Information supplied.
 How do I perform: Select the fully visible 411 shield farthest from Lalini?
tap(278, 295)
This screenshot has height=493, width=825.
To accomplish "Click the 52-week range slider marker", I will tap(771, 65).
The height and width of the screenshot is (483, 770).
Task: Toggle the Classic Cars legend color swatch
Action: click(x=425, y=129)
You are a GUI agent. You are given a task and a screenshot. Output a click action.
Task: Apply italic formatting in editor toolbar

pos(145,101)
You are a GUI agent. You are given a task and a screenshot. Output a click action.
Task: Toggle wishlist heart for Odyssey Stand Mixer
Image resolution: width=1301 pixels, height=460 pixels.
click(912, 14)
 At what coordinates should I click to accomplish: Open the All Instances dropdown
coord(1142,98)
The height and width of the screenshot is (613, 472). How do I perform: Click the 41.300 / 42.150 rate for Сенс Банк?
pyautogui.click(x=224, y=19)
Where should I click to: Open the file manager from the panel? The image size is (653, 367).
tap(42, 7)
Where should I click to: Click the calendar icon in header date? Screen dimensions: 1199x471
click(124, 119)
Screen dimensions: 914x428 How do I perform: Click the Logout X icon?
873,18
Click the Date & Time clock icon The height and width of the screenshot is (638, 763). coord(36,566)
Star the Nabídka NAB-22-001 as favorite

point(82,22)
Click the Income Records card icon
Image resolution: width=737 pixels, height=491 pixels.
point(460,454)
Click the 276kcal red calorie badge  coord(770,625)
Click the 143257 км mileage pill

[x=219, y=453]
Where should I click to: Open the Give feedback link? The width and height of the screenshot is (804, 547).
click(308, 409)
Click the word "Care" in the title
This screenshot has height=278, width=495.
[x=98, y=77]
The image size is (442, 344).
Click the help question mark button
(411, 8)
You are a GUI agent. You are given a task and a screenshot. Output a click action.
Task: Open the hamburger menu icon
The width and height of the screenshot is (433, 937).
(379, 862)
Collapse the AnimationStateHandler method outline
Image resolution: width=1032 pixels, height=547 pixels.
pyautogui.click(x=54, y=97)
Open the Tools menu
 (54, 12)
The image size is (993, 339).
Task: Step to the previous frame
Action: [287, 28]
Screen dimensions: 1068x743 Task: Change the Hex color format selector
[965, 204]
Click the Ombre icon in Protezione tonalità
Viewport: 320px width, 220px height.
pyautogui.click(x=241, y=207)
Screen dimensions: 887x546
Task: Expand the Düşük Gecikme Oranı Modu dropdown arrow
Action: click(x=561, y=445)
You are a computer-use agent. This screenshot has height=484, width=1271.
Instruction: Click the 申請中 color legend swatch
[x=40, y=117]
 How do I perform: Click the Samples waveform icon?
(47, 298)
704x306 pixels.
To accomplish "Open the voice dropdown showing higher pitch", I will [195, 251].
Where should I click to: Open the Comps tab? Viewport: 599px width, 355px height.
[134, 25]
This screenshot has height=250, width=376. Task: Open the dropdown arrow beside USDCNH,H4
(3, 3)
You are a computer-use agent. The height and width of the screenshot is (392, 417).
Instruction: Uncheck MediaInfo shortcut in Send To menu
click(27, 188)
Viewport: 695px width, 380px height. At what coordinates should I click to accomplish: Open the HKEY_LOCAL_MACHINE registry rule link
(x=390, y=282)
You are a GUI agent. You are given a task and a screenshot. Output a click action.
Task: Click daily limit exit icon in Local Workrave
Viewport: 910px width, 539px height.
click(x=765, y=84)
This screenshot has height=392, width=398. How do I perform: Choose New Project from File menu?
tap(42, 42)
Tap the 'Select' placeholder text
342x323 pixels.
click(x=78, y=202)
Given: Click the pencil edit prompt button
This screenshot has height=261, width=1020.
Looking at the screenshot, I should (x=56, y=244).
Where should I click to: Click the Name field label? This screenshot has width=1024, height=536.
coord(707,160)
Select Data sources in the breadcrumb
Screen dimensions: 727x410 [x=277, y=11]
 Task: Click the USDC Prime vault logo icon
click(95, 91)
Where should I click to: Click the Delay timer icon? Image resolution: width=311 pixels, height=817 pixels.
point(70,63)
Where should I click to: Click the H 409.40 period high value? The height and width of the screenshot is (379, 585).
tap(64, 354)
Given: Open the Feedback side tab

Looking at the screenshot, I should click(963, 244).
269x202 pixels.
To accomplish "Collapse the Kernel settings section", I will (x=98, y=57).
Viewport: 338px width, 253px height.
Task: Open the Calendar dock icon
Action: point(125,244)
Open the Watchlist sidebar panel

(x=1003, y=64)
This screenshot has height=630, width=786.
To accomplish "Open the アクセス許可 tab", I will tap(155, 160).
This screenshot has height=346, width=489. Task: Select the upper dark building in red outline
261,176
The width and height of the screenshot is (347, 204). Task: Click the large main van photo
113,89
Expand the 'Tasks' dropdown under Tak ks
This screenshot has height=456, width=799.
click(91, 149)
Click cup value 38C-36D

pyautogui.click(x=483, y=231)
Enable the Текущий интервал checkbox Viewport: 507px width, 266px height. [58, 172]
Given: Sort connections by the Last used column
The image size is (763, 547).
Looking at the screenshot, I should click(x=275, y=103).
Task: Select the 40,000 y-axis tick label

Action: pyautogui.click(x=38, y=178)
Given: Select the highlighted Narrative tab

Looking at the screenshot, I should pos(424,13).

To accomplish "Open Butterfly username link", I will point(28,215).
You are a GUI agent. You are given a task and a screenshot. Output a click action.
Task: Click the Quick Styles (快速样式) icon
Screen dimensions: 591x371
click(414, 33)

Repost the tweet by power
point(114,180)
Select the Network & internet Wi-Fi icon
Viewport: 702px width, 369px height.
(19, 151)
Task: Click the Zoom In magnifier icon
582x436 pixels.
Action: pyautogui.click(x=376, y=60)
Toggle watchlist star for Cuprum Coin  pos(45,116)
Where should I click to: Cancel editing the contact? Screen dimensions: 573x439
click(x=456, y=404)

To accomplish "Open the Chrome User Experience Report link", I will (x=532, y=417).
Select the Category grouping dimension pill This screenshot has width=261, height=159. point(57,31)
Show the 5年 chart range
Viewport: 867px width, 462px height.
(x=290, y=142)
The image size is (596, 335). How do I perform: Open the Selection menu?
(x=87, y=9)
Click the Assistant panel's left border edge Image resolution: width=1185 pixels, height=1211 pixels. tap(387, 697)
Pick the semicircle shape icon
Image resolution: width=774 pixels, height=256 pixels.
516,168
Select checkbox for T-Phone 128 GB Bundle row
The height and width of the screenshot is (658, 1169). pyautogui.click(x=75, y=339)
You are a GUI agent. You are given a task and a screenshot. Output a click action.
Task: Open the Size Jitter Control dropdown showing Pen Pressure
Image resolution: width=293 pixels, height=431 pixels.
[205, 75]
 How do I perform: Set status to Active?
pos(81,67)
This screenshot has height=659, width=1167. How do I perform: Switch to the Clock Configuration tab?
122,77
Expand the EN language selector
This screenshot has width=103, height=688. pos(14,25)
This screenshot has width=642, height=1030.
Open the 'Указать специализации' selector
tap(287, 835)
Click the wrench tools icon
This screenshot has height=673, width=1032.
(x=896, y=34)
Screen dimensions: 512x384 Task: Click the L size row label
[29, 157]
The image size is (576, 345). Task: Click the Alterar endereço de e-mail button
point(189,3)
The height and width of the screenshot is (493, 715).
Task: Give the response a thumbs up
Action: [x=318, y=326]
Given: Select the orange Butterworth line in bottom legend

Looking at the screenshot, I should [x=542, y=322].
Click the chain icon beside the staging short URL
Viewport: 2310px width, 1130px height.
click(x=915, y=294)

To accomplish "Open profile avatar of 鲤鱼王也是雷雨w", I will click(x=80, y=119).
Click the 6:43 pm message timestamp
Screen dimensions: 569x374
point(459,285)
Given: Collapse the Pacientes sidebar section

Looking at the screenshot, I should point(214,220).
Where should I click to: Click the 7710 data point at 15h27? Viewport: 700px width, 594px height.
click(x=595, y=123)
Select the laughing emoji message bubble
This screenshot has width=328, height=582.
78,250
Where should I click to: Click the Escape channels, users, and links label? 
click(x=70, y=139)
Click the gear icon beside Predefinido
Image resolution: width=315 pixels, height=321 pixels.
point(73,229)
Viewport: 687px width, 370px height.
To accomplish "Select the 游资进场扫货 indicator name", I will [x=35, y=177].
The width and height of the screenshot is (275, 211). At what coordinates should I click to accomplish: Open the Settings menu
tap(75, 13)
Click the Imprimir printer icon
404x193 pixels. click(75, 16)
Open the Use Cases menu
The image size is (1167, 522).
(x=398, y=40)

Your instructions.
In the records above, some lines may contain the word "computer"; copy every one of them.

Finished exercise.
You are a computer-use agent. This screenshot has height=484, width=1271.
You are a computer-use agent. The height and width of the screenshot is (392, 417).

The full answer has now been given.